__PÁGINA__
↓↓↓
Él es el Pico Negro, más conocido como Pico Tres Mares. El nombre lo trae puesto por una situación excepcional: es el único lugar de la península ibérica donde confluyen tres cuencas hidrológicas. De aquel encrespado picacho, de aquella piedra
arisca, cortada casi a escuadra, parten ríos que van a morir a todos los puntos cardinales. Allí nace el Nansa, que baja, borboteante y juvenil, hasta el mar Cantábrico. También el Pisuerga, que se encuentra con el Duero en la tierra donde
ya no hay montañas y termina derramándose, manso, en la Oporto atlántica. Y por último el Ebro, el gran caudal, el venerable, el de los romanos, los griegos y los fenicios, el que concluye su vida en el Mare Nostrum. Los tres
nacen allí, justo encima de Alto Campoo. En aquel espacio telúrico y mágico en el que los colombianos empezaron a conquistar el ciclismo de España.
↑↑↑
__LISTADO PROPORCIONADO__
↓↓↓
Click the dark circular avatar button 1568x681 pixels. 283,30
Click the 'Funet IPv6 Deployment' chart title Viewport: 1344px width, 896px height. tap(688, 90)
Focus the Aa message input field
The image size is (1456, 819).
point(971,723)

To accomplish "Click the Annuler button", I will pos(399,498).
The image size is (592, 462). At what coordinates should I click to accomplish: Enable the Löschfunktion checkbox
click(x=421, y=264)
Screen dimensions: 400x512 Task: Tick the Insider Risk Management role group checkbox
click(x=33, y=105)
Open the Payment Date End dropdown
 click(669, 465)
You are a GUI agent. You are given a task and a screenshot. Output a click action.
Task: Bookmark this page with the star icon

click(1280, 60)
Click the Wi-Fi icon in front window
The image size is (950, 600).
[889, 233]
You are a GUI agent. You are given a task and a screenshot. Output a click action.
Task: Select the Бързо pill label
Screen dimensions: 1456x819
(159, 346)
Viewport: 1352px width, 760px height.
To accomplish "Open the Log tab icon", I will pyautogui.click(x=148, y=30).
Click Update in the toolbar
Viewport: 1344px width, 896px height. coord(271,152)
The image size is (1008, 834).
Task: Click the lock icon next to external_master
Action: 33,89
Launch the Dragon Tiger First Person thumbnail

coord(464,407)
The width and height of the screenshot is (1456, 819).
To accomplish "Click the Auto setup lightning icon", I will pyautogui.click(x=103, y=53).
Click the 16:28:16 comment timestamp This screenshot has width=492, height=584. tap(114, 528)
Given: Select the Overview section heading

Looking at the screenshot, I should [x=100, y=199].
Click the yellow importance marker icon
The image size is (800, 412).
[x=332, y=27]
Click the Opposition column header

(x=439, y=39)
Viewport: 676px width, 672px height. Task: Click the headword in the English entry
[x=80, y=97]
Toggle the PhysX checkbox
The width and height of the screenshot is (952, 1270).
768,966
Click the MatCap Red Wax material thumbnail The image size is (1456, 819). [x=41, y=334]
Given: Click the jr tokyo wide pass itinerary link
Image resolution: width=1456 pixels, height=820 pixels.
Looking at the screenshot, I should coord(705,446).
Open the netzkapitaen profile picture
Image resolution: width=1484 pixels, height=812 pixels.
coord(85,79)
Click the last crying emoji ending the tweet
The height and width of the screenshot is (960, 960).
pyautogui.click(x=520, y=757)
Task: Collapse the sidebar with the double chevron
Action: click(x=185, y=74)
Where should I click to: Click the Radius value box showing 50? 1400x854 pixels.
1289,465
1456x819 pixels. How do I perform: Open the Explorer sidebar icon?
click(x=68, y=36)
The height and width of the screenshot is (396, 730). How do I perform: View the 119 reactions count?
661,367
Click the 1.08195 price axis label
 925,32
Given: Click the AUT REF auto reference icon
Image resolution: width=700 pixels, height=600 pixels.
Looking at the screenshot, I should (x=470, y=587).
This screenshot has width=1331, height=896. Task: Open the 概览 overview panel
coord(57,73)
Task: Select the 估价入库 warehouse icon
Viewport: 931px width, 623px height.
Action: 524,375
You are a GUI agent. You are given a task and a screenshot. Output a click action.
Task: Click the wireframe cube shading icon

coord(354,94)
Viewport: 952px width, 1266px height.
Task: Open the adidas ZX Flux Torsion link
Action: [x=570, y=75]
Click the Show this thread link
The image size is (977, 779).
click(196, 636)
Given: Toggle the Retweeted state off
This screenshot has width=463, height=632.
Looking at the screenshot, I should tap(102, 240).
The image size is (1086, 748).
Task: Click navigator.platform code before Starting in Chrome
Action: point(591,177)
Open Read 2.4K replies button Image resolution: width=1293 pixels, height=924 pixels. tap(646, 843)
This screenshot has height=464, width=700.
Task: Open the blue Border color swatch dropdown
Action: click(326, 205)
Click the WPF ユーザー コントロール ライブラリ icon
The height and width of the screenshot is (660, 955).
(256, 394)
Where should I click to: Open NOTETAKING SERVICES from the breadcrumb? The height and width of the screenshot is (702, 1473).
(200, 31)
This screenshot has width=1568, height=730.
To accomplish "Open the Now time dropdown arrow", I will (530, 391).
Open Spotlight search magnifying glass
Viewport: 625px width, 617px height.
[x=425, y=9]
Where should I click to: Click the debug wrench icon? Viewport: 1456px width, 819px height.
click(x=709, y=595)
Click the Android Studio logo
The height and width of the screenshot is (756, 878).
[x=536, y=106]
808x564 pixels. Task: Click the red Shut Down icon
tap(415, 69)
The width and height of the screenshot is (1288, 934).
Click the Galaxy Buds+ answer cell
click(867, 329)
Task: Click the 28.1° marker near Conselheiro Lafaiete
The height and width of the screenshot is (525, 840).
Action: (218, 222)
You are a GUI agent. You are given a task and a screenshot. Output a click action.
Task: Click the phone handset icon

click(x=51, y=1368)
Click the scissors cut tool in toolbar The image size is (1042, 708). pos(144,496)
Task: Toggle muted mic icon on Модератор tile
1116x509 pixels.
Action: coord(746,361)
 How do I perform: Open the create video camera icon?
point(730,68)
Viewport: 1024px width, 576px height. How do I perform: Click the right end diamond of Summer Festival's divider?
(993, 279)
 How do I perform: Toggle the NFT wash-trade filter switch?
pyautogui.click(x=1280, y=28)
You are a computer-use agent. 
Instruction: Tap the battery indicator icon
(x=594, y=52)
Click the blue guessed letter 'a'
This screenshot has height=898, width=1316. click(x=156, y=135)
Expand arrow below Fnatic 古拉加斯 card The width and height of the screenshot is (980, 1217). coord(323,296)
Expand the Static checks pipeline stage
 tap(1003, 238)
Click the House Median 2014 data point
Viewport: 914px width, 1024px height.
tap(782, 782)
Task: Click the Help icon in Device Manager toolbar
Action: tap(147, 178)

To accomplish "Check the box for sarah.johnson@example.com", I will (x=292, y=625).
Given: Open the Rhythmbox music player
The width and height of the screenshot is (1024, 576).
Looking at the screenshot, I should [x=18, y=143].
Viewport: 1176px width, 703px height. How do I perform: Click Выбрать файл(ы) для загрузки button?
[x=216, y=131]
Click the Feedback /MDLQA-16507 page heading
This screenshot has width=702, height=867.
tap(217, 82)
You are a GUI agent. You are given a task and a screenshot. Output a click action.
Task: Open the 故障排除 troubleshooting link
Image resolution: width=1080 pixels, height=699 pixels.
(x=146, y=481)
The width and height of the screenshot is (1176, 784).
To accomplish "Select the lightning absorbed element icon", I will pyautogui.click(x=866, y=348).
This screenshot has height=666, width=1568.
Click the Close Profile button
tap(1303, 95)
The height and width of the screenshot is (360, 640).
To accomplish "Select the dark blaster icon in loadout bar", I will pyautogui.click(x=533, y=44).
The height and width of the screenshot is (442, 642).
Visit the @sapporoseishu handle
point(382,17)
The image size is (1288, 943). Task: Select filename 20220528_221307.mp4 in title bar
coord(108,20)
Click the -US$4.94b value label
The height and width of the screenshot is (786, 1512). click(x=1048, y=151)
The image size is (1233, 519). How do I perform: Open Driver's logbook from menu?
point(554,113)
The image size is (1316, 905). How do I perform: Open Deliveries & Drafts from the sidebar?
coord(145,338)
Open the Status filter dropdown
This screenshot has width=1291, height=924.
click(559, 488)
↑↑↑
__TAREAS POR REALIZAR__
[1] Explique, en una a tres oraciones, por qué el Pico Negro recibe el nombre de Pico Tres Mares según el texto sobre el Pico Tres Mares.
[2] Prolongue el texto sobre el Pico Tres Mares a partir de su última oración, con el mismo tono.

__RESPUESTAS POR TAREA__
[1] Lo recibe porque es el único lugar de la península ibérica donde confluyen tres cuencas hidrológicas. De allí nacen el Nansa, que baja hasta el mar Cantábrico; el Pisuerga, que se encuentra con el Duero y termina en la Oporto atlántica; y el Ebro, que concluye su vida en el Mare Nostrum.

[2]
Aquella Vuelta de 1985 iba a ser una carrera especial. Lo es aún hoy, cuando las más de las veces solo se la recuerda por su rocambolesco desenlace, entre nieblas y traiciones, en la sierra madrileña. Pero lo fue también en aquel entonces,
en aquellos años ochenta de expansión y cambio. Uno de los elementos más destacados de la prueba fue la presencia de nada menos que tres equipos amateurs. Uno, la selección soviética, debutaba en una gran prueba de tres semanas
con su aire arrollador y el bagaje de sus éxitos en Juegos Olímpicos, en Carreras de la Paz, en el Tour del Porvenir. Otro, el equipo norteamericano Xerox-Philadelphia, era la respuesta de los Estados Unidos que mandaban a Europa, también
por vez primera, un conjunto que llegó cargado con gafas de colores chillones, peinados estrafalarios y una actitud hedonista muy alejada de la rectitud espartana que se supone a un profesional. Ah, y una mujer, Robin Morton, en el puesto
de director deportivo. Jamás ha vuelto a suceder. Curiosamente, como el mundo es así de caprichoso y los mejores relatos son aquellos que beben de la realidad, americanos y soviéticos estuvieron alojados casi siempre en el mismo hotel.
Al menos hasta que todos los pupilos de Morton abandonaron aquella competición absurda, alocada, que tan lejos estaba de sus posibilidades.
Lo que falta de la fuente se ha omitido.